Prioritizing Your Emotional Health

Student Blog

Prioritizing Your Emotional Health

Any diabetic will tell you that numbers are just the surface of diabetes. Blood sugar readings are what our doctors care about – but diabetes is not JUST biological. It’s psychological, too. And taking care of our emotional wellbeing is usually not given enough priority in the diabetic community.

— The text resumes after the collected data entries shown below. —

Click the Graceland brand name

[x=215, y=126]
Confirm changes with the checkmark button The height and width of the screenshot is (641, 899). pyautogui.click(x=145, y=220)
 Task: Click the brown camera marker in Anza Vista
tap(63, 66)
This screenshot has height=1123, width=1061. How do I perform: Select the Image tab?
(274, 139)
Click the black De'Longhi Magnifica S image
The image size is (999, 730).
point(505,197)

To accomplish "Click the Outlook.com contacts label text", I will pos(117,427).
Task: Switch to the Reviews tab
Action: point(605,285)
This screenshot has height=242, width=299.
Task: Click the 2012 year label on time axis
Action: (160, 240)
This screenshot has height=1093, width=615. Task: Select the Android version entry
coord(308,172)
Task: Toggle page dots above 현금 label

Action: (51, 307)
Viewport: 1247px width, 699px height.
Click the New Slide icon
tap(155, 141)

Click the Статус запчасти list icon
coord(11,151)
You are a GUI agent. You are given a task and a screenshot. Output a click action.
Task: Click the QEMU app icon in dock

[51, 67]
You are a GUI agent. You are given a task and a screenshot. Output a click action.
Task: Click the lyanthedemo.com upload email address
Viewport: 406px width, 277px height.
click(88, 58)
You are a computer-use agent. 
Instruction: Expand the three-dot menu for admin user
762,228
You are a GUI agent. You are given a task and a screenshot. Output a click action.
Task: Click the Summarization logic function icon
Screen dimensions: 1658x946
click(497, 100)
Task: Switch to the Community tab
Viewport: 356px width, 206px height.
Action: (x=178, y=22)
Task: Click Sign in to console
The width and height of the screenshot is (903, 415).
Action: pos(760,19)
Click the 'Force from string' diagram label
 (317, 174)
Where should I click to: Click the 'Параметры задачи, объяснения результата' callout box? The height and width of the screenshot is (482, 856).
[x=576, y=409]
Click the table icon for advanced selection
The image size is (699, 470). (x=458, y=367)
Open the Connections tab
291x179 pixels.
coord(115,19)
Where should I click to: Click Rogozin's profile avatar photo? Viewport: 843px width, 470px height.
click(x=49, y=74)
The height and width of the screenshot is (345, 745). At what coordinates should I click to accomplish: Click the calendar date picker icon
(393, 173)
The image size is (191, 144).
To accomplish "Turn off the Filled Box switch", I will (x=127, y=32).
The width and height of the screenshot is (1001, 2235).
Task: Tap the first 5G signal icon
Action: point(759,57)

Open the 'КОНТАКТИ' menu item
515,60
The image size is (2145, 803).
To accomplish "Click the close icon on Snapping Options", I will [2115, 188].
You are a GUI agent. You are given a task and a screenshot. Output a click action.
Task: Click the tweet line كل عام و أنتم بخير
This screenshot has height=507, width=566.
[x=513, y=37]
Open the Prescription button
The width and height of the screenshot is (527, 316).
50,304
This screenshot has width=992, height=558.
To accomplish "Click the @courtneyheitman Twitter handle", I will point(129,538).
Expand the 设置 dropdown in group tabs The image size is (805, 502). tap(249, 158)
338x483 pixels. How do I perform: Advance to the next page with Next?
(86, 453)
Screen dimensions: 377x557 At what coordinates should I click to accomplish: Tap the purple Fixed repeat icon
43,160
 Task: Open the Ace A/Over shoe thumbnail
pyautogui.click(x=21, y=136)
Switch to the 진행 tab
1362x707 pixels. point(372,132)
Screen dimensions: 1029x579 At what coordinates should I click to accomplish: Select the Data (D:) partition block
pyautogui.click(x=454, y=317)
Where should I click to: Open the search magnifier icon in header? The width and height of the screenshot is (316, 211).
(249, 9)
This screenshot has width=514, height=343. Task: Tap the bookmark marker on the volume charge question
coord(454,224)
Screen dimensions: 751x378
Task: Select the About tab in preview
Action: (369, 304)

I was diagnosed and immediately took on the mindset of “It is what it is.” It was a good way to think about it at first, I think. I never turned inward or went through a period of wondering why diabetes happened to me. But, on the flip side, I was reluctant to let myself feel anything about diabetes. I wouldn’t let myself grieve on the bad days or celebrate on the good days. Nothing about diabetes was worth getting worked up over in my mind, because like I said, “it is what it is.” That buildup of emotion always explodes at some point. For me, the warning signs start before I hit a wall. I get more and more anxious about my diabetes to the point where it’s all I can think about.

Now, those are the signs I look for to indicate burnout. I’ve learned from countless burnouts that seeing a counselor helps me check in with myself every once in a while. When you feel yourself getting burned out, the key is to stop everything for a little while. Stop thinking about your blood sugar, stop checking the CGM app on your phone, and instead of thinking, just listen. Listen to yourself, your body, what you’re feeling. Notice how you’re coping. Is your coping mechanism working for you?

These are lessons we diabetics have to learn for ourselves, which I think is a shame. No one ever tells us that at some point, we will become so sick of diabetes that we will want to stop treating it altogether. The simple fact that our emotional health isn’t prioritized in regular endo meetings shows that there is a disconnect between health care providers and T1D patients. But I’ve seen this getting better – there are so many resources online that talk about burn out and being emotionally healthy with T1D. That’s something I didn’t have when I was diagnosed, which just shows that things are getting better, no matter how it feels sometimes.